On September 1, Suren Altunyan, a 19-year-old resident, contract soldier of Artsakh Armed Forces, from Stepanakert, was supposed to come to Yerevan to take exams for studying at Yerevan State University Law School. He applied for admission to the university in the summer. But it was a mixed time, the leadership of the military unit where the boy served did not allow him to come. He did not get the regular 15-day vacation: they had declared readiness number one in the position. On September 19, he had to go home, take a bath, and go back to his positions.
On that day, September 19, there was supposed to be a celebration in the house of Surenents: the Altunians – the mother, father, sister, grandmother – were waiting for Suren, whom they had not seen for a month. But he was not coming…

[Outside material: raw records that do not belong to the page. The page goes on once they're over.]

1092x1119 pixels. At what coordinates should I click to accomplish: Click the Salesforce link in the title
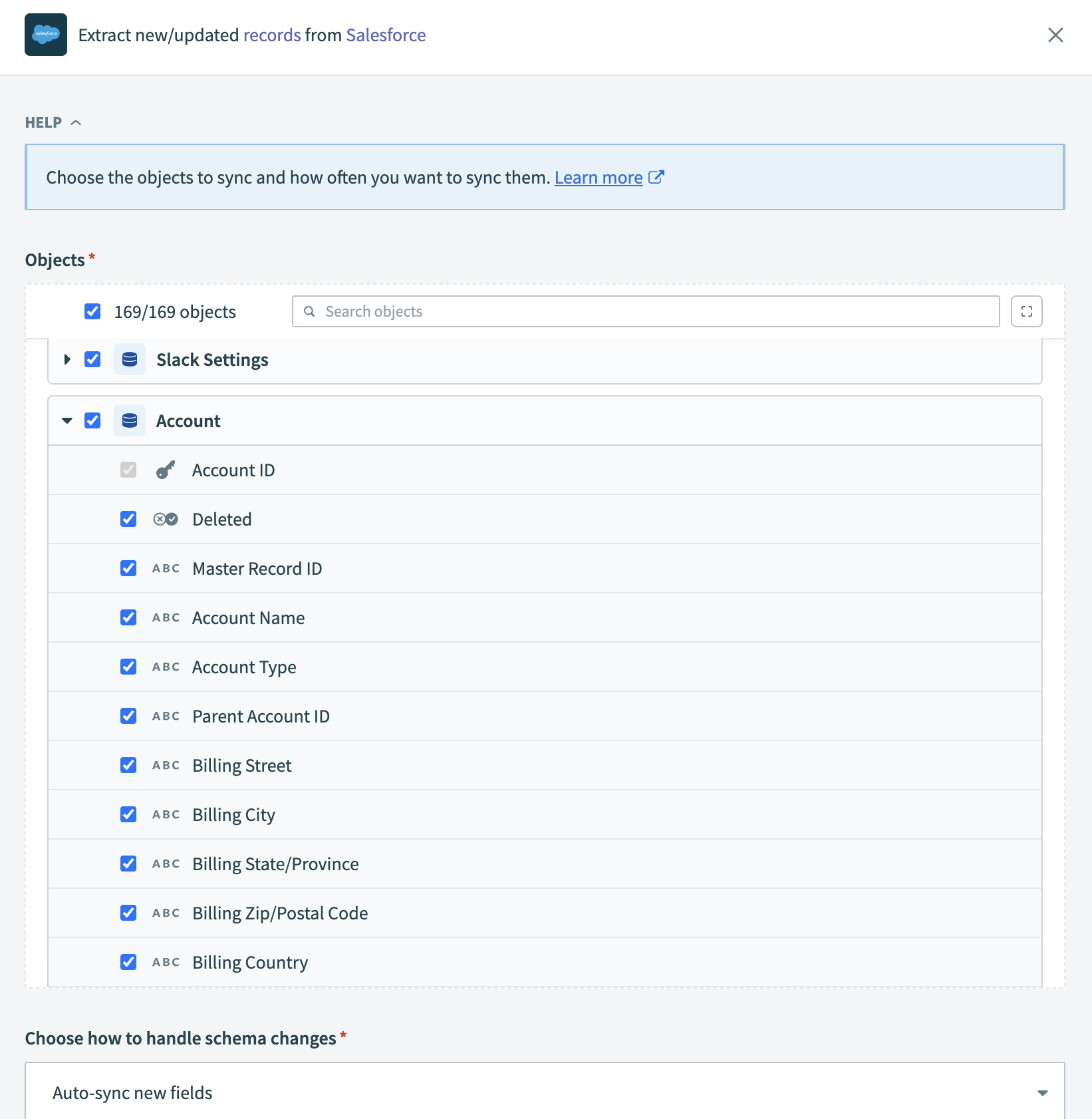pos(386,35)
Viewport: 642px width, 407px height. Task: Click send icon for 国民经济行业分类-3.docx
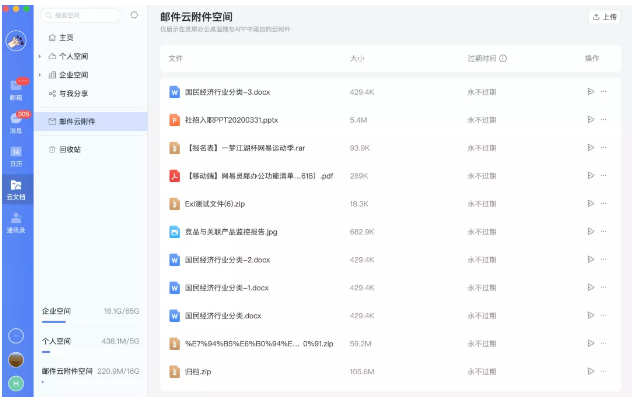point(590,92)
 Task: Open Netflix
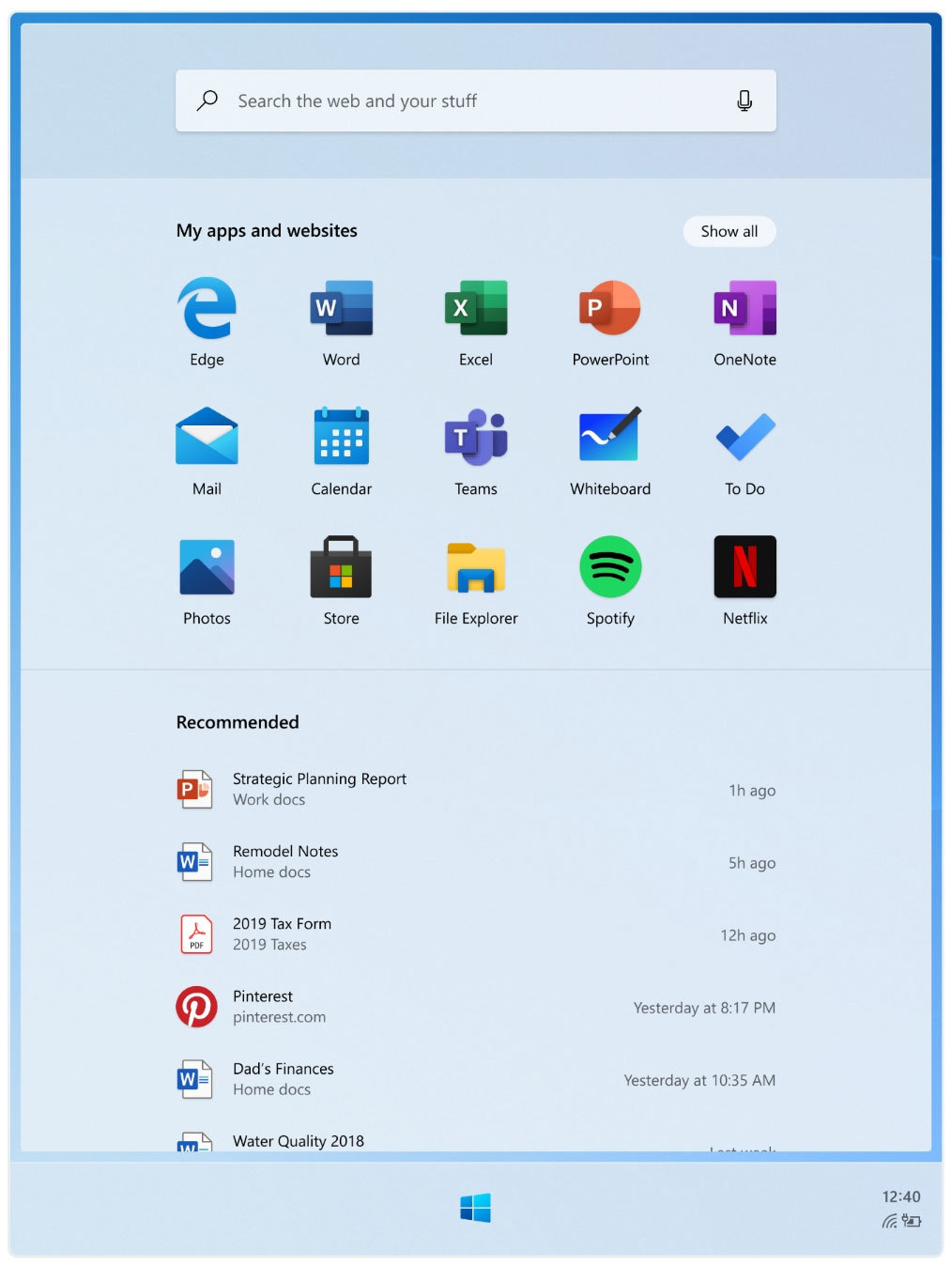(x=745, y=567)
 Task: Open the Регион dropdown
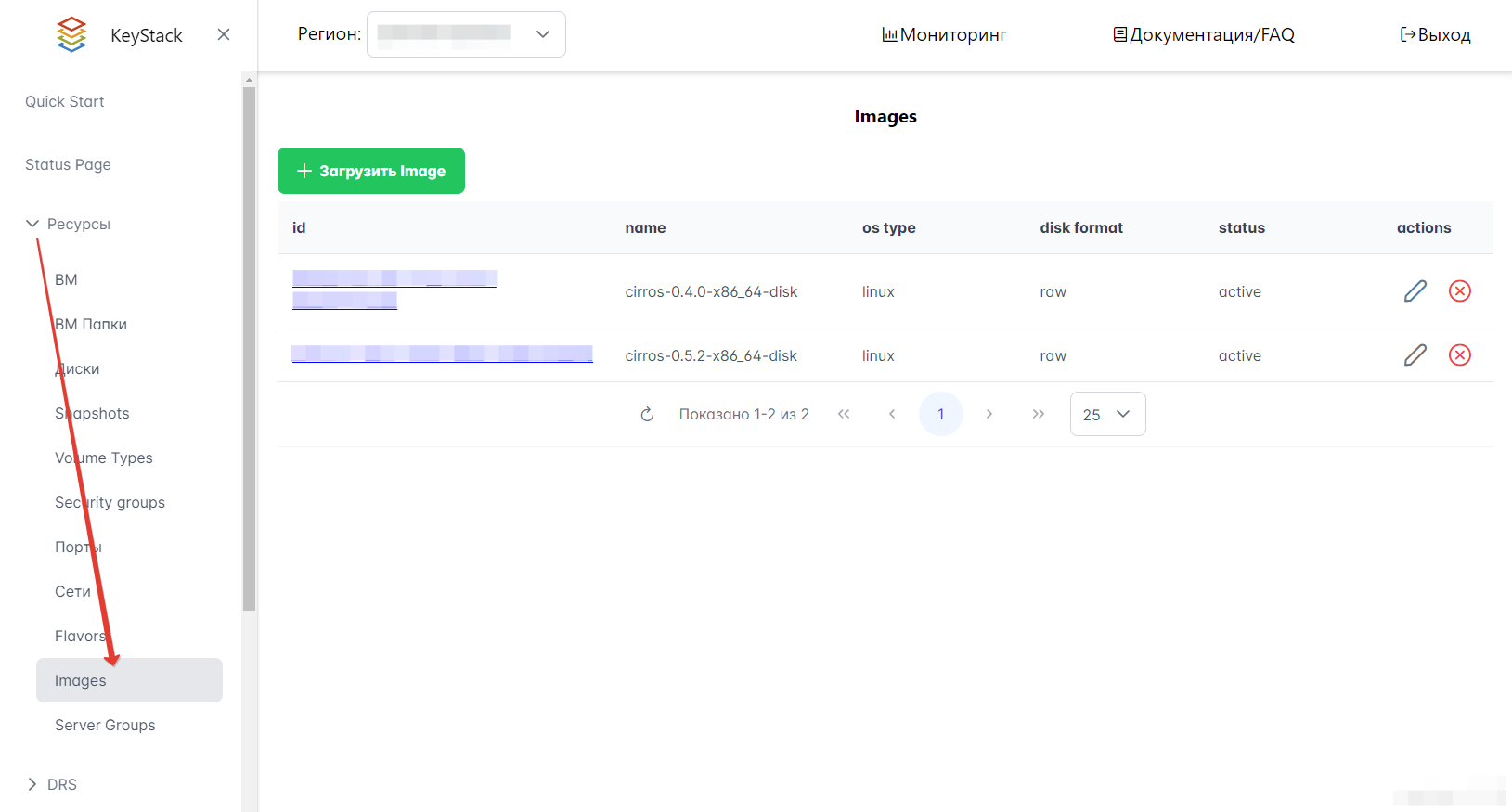point(466,34)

“That’s when I found out that they had declared readiness number one again. My husband called, ‘Dear Suren, when are you coming. Aren’t you coming? It was half past one a.m. Laughing, Suren said, ‘No, dad, I’m not coming yet.’ We waited a little longer, we called, but no one answered. We waited for three more days. My husband went to their position. We learned that six people were killed that day at three in the morning and that Suren was among them. But we were still waiting. After three days, my husband went to check the morgue and found him. He saw that the body was there, but the legs were not. Artillery hit… my child’s legs were cut off,” says mother Shoghik Altunyan.
They told him that the ambulance arrived late: Suren was still alive for some time, and if they had arrived sooner, he would have been saved. “But there was no medicine, no gasoline, so that they could go and take my Suren out as soon as possible,” the woman said in an interview with Forrights.am.
She did not regret that her son was a soldier. She says: “He was a boy, he had to fulfill his obligation, of course, it will be good if there is peace. I will think that he did not die in vain.”
Shoghik is 40 years old. She says that she got old in two months after the loss of her son. She is suffering that she did not see her son’s face. He was brought in a closed coffin, four days after his death. There was no electricity in Karabakh, they brought the body through Goris to Etchmiadzin, they just dissected the body. “My husband’s father also died in 1992. They buried him in the village. The Turks came, demolished the body. My husband said, where we we go, there goes my child. I have to take him. They loaded 150 bodies in a Spyka truck and we followed them in our car to Goris, from Goris to Etchmiadzin, and from there to Yerablur [cemetery],” Shoghik recalls.
Now she goes to Yerablur every day from the village of Azatashen in Ararat region. She is happy that she can reach the place in 15 minutes by car. There are many refugees in this and neighboring villages. They gather together, remember the dead, remember the motherland, everything.
Suren had a girlfriend who also lives in Azatashen. “When that girl comes to our house, we cannot look at her face, as if we have committed a crime. But she says that when she is coming, her soul kind of relaxes: also suffers, the poor child,” says Shoghik.
The family does not like to complain about their living conditions. A relative gave them the house. “It’s okay, people are good, they help,” says Shoghik Altunan. They recently bought a washing machine. She would like to have only a gas stove. The gas stove is very old. Azatashen is the third house in her life. They want it to be the last. Altunyans are from Mets Tagher village of Hadrut region of Karabakh. They came once after the war, then they returned back to Artsakh, and then they came again.